Exercise 28: Defensive System Analysis
Team defense allows: - Open 3s: 12 per game, 38% (league avg open: 40%) - Contested 3s: 18 per game, 32% (league avg: 34%) - Rim attempts: 25 per game, 58% (league avg: 63%) - Mid-range: 15 per game, 42% (league avg: 41%)
a) Calculate expected points allowed from shot quality. b) Calculate actual points allowed on these shots. c) Evaluate defensive shot quality impact.
Exercise 29: Shot Quality Model Improvement
Your current model has: - Log loss: 0.65 - Brier score: 0.22 - R-squared: 0.15
Proposed improvements: a) Add shooter fixed effects b) Add shot type interactions c) Use gradient boosting instead of logistic regression
Predict impact of each improvement and justify.

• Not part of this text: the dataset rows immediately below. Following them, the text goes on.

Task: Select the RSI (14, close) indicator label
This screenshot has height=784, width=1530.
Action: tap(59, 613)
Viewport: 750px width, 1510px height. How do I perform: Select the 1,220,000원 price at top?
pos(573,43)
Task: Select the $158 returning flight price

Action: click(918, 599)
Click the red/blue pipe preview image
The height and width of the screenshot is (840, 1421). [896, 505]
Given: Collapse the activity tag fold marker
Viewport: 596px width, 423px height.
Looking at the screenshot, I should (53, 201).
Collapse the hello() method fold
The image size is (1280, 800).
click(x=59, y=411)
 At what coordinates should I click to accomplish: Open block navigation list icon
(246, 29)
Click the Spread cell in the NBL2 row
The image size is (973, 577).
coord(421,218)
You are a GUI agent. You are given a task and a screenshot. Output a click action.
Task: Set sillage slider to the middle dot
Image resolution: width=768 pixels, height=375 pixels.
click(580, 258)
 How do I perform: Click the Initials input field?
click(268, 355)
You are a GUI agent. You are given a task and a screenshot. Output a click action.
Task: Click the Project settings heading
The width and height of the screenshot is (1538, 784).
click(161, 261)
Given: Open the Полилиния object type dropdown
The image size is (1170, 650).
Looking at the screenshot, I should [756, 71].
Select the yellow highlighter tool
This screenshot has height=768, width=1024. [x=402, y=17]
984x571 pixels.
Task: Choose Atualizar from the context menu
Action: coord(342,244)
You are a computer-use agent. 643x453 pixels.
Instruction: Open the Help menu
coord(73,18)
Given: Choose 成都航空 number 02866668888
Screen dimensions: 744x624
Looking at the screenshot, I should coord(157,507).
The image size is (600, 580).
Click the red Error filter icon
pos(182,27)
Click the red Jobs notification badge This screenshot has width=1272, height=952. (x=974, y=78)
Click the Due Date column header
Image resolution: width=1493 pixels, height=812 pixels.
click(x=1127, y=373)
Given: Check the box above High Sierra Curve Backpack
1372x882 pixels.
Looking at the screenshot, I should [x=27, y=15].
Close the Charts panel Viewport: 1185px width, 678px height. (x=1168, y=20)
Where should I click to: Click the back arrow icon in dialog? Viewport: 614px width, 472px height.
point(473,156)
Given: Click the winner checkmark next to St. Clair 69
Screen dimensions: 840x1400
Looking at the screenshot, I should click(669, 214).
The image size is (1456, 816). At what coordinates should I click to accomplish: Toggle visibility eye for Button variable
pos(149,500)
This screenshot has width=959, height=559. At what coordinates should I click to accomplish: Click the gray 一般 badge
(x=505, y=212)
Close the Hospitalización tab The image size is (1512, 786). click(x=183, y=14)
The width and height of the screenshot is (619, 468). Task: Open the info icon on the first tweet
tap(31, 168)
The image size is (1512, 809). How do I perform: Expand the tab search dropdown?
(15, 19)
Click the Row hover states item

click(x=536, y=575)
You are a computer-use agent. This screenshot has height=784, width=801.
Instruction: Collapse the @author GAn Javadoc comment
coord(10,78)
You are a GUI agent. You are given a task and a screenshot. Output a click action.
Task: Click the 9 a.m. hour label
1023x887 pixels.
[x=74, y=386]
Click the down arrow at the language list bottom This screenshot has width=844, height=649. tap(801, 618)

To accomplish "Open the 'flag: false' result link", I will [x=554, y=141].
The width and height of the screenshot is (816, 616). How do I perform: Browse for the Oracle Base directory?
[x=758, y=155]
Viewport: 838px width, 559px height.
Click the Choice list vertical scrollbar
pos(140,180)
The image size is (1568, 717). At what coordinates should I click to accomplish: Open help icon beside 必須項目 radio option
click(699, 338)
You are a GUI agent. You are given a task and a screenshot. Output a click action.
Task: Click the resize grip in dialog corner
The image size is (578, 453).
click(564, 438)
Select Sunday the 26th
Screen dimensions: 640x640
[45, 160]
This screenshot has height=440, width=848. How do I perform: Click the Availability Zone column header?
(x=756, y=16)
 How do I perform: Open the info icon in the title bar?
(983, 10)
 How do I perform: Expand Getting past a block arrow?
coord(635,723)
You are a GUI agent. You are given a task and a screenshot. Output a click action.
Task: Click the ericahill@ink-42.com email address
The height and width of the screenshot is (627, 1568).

Exercise 30: Comprehensive Analysis
Using all shot quality concepts, analyze a hypothetical player:
Stats: - 18 PPG on 14 FGA - 48% FG (league avg: 47%) - Shot distribution: 35% rim, 20% mid-range, 45% three - Defender distance avg: 4.5 feet - xFG% from model: 46% - Creates 3.5 "open" shots for teammates per game
a) Calculate shot quality metrics. b) Evaluate shot-making ability. c) Evaluate shot selection. d) Evaluate shot creation. e) Provide overall assessment and recommendations.
Answer Key Hints
Exercise 1: - Shot A: 0.65 × 2 = 1.30 xPts - Shot B: 0.45 × 2 = 0.90 xPts - Shot C: 0.38 × 3 = 1.14 xPts - Shot D: 0.32 × 3 = 0.96 xPts
Exercise 2a: - Restricted: 0.63 × 2 = 1.26 xPts - Paint: 0.40 × 2 = 0.80 xPts - Mid-range: 0.41 × 2 = 0.82 xPts - Corner 3: 0.39 × 3 = 1.17 xPts - Above-break 3: 0.36 × 3 = 1.08 xPts
Exercise 10a: P(make) = 1 / (1 + exp(-(0.5 - 0.05×10 + 0.15×4))) = 1 / (1 + exp(-(0.5 - 0.5 + 0.6))) = 1 / (1 + exp(-0.6)) = 1 / 1.549 = 0.645 or 64.5%
Full solutions available in the instructor's manual.